[BEGIN Data extract]

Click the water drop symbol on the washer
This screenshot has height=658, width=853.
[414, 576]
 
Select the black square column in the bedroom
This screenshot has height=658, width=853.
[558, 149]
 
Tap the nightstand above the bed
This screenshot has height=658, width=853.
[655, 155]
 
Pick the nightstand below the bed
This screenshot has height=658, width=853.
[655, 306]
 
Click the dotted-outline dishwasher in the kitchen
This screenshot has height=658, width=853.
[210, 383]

[END Data extract]

_Work to complete_
Could you convert the listing above into a Markdown table with a "No." column for the row number and a "Line" column for the line, leaving out blank lines?

_Exercise output_
| No. | Line |
|---|---|
| 1 | Click the water drop symbol on the washer |
| 2 | This screenshot has height=658, width=853. |
| 3 | [414, 576] |
| 4 | Select the black square column in the bedroom |
| 5 | This screenshot has height=658, width=853. |
| 6 | [558, 149] |
| 7 | Tap the nightstand above the bed |
| 8 | This screenshot has height=658, width=853. |
| 9 | [655, 155] |
| 10 | Pick the nightstand below the bed |
| 11 | This screenshot has height=658, width=853. |
| 12 | [655, 306] |
| 13 | Click the dotted-outline dishwasher in the kitchen |
| 14 | This screenshot has height=658, width=853. |
| 15 | [210, 383] |